In my NDE years ago, my soul was half in and half out of my body while my face was head down in the water. This happened as a child; I thought at the time how cool it was that I no longer needed air in my lungs any longer while under the water, and yet I also felt a beautiful sense of peace and serenity. I felt this Higher Presence there with me and the bottom of the pool really looked very bright and illuminated with this beautiful warm light. I didnt want to get out of the water but the Higher Presence actually spoke to me and asked me “Do you really want to hurt your family by choosing death?” and I somehow knew that this Higher Presence was Who we call God- our Creator.
I believe some people are permitted to recall thier experiences because it would end up being a teaching experience for not only them- but for others. Not everyone is able to handle the memory of thier experience –especially if it is a negative one, so I wouldnt be surprised if their conscious mind blocked all memory of it out.
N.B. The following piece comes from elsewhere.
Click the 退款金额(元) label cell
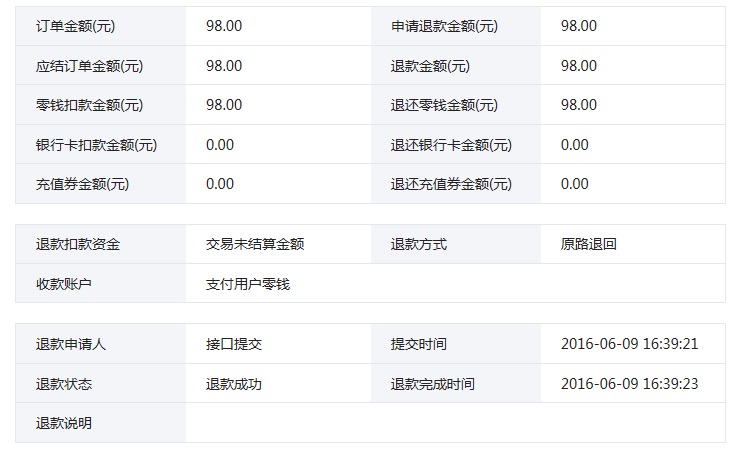The height and width of the screenshot is (455, 739). [x=456, y=66]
I simply wanted to add two cents into this out of an abundance of caution, as researching Rev. Storm’s book before and after I had read it (Great book, btw) I’ve come upon several blogs and forums where readers will accuse Storm and/or others of making up NDE’s to “Sell a book.”
Howard Storm left a lucrative and stable career as an Art Professor in order to attend Seminary and become a Minister. In all likelihood, if not for his NDE, he would be retired right now and living quite well on a pension. Now, he is not only still working but also is a foreign missionary. Yes, he has sold a book and probably made (a very) few dollars off of some TV appearances. I know Ministers and I know someone who has published a book. Neither made Howard Storm even as much money as he would have made simply sticking with his original career as a Professor, especially over the life of his career.
To make those kind of life changes, there is no doubt validity to the experience.